» STORED DATA
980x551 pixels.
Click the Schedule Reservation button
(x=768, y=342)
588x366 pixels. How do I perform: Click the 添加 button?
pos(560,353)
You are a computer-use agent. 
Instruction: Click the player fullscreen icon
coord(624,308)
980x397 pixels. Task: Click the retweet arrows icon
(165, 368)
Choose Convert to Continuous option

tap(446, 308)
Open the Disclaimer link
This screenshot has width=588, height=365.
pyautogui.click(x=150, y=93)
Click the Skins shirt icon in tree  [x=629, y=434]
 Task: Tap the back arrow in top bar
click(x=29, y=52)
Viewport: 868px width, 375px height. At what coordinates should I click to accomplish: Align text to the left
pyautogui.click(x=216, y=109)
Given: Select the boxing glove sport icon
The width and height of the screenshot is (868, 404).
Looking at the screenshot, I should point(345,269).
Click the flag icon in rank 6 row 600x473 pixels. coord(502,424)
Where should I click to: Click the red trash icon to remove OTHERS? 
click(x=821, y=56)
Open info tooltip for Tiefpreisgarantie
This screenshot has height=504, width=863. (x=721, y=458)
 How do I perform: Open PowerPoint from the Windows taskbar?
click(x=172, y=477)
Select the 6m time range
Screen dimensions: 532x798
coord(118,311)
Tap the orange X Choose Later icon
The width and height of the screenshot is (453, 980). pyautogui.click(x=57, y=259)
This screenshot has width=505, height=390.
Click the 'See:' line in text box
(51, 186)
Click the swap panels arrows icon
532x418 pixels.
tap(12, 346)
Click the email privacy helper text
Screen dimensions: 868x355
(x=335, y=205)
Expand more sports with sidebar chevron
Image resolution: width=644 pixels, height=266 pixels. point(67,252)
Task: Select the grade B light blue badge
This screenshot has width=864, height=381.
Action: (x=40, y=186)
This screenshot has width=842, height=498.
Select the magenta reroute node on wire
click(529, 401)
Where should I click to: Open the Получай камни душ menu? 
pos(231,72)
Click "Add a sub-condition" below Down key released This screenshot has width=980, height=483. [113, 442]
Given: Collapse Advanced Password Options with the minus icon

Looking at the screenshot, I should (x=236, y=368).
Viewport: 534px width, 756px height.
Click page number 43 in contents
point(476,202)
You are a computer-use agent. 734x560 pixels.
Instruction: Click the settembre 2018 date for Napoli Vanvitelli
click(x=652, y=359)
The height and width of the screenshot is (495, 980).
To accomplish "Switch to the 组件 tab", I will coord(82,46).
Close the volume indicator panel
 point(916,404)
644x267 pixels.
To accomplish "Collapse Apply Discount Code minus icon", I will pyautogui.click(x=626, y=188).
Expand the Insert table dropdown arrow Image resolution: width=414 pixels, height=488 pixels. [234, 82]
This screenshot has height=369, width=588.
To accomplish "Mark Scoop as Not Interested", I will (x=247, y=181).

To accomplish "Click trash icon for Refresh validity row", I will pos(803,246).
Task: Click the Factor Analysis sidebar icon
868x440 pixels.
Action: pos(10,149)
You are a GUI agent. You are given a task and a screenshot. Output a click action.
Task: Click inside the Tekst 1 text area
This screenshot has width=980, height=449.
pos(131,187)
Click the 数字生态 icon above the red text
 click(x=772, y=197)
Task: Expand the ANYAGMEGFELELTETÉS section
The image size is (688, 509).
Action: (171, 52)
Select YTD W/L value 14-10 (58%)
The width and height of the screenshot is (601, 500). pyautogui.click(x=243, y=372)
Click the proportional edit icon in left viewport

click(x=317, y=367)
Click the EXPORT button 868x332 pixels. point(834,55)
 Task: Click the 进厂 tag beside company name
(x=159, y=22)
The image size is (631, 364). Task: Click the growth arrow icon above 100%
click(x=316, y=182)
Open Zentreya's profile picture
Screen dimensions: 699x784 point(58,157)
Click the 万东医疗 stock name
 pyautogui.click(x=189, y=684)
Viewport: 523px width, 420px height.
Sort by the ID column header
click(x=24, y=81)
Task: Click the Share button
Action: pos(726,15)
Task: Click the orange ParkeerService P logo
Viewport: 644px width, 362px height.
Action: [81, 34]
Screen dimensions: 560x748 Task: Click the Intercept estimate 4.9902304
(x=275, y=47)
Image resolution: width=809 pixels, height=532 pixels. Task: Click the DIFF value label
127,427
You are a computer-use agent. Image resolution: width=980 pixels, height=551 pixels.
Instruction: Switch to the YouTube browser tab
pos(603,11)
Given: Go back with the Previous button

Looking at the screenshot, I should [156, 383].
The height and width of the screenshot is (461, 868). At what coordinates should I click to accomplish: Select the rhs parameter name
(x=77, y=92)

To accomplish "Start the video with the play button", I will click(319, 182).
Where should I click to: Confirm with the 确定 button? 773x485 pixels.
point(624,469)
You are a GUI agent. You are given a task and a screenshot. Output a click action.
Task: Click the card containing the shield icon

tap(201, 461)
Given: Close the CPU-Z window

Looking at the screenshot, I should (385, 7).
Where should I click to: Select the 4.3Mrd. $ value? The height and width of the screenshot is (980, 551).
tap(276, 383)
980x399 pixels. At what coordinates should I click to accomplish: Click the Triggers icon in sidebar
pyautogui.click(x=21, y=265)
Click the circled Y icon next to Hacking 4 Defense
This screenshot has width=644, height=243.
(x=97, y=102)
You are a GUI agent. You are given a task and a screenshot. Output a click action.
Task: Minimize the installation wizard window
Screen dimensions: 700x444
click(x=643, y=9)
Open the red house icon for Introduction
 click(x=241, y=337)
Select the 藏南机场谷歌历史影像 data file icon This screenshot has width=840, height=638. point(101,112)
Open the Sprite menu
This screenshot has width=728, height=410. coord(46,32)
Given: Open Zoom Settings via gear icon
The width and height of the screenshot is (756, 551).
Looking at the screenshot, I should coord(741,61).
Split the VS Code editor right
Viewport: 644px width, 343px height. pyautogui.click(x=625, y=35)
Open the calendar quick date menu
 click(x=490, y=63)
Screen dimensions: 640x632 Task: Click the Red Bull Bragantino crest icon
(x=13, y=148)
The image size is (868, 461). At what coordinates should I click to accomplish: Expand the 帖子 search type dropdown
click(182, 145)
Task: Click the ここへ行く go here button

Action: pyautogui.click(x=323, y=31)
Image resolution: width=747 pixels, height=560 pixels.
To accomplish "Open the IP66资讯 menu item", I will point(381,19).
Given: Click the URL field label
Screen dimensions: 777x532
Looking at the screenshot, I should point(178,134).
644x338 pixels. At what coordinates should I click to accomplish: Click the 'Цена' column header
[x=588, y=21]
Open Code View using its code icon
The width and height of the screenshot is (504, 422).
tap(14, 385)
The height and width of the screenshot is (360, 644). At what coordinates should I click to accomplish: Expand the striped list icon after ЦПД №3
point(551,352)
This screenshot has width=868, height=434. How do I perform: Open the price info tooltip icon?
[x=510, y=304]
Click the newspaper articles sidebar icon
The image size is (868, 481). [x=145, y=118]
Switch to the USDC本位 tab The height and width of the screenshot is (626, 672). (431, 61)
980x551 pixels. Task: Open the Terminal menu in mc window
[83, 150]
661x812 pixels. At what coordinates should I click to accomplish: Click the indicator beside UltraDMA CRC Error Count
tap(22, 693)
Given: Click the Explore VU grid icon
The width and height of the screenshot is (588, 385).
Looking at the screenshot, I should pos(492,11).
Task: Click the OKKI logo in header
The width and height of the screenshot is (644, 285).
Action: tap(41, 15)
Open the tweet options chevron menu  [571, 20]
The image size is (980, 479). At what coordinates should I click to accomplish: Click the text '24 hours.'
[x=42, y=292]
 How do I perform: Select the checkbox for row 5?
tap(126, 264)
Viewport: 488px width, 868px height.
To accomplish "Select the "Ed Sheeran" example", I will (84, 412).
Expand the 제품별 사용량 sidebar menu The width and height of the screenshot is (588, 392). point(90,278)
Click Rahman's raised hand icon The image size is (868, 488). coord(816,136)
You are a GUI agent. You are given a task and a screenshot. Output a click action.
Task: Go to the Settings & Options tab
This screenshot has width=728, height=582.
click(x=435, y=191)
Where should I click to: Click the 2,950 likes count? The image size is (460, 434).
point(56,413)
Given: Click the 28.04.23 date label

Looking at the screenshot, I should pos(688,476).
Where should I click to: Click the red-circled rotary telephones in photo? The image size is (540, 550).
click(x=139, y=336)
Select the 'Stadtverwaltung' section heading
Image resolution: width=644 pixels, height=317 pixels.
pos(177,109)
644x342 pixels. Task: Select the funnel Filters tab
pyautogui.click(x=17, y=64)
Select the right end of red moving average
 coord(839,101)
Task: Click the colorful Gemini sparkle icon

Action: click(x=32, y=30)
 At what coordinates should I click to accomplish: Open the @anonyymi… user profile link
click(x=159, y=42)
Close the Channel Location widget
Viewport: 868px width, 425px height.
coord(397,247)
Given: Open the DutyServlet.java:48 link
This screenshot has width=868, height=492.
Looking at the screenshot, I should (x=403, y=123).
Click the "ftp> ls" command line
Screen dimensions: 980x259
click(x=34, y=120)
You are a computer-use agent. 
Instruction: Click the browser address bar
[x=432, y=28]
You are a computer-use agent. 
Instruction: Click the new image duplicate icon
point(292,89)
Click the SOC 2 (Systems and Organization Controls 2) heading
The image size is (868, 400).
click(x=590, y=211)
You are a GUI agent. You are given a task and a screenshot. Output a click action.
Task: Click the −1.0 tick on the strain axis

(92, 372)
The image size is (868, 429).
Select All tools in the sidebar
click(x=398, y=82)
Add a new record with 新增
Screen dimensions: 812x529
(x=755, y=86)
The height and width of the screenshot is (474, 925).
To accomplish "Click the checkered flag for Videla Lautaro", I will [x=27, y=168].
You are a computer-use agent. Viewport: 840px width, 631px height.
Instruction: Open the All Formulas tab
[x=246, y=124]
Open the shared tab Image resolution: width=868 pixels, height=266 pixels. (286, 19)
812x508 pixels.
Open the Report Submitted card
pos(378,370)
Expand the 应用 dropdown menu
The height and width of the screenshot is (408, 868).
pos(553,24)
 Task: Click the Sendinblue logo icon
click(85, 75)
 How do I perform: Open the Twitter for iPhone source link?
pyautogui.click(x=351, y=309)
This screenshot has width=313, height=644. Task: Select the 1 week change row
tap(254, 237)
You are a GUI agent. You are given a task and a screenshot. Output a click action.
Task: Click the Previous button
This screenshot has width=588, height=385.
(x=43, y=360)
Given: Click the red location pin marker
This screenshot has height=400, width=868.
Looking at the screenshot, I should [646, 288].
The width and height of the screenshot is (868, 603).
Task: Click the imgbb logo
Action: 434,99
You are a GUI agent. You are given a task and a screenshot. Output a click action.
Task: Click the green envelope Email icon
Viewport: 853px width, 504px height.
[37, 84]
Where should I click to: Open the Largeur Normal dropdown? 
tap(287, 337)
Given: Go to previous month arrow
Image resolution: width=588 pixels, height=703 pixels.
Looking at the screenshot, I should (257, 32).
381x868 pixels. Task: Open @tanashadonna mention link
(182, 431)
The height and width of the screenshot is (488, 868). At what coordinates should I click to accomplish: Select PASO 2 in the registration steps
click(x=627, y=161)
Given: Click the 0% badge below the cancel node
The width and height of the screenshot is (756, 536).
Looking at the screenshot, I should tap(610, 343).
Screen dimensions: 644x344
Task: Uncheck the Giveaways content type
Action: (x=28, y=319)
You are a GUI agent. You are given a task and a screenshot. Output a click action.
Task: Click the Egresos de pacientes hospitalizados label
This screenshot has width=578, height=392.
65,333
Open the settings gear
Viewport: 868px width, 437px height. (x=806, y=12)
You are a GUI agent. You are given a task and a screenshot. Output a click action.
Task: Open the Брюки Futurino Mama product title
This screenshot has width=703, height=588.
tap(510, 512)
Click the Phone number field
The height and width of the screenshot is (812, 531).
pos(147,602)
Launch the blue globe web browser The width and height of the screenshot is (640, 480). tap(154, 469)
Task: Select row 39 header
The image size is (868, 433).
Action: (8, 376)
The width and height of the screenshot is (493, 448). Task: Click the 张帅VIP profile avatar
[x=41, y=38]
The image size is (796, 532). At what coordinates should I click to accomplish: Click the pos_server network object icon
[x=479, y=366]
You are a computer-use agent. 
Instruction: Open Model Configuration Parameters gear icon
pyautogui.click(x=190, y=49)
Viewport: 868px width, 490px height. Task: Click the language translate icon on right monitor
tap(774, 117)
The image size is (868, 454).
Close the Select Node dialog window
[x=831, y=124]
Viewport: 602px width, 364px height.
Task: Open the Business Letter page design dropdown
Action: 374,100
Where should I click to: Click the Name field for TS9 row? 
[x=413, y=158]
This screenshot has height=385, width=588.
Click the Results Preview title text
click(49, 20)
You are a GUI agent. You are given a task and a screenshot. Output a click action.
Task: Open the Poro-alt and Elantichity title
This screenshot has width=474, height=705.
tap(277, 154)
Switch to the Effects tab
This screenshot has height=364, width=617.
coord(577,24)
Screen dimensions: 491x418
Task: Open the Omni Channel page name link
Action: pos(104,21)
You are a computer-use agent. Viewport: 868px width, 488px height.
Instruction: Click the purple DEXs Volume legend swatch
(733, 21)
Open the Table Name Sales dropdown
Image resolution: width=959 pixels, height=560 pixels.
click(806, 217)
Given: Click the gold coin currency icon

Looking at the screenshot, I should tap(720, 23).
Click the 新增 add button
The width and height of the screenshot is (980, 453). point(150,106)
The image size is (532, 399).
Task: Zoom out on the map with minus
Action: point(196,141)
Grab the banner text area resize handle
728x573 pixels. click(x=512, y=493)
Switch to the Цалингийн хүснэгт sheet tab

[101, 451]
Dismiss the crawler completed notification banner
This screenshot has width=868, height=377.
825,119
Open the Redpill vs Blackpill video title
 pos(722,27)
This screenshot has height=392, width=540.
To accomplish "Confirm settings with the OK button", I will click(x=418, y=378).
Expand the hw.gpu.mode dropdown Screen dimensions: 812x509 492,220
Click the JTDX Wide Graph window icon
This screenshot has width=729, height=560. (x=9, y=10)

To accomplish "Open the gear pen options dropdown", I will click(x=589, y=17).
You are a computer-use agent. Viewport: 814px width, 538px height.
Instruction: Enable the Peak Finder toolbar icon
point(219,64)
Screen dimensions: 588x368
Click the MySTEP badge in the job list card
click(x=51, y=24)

» TASK DETAILS
Which lines of the listing contain the string "flag"? Copy each of them.

» RESULT FOR THIS EXERCISE
Click the flag icon in rank 6 row 600x473 pixels. coord(502,424)
To accomplish "Click the checkered flag for Videla Lautaro", I will [x=27, y=168].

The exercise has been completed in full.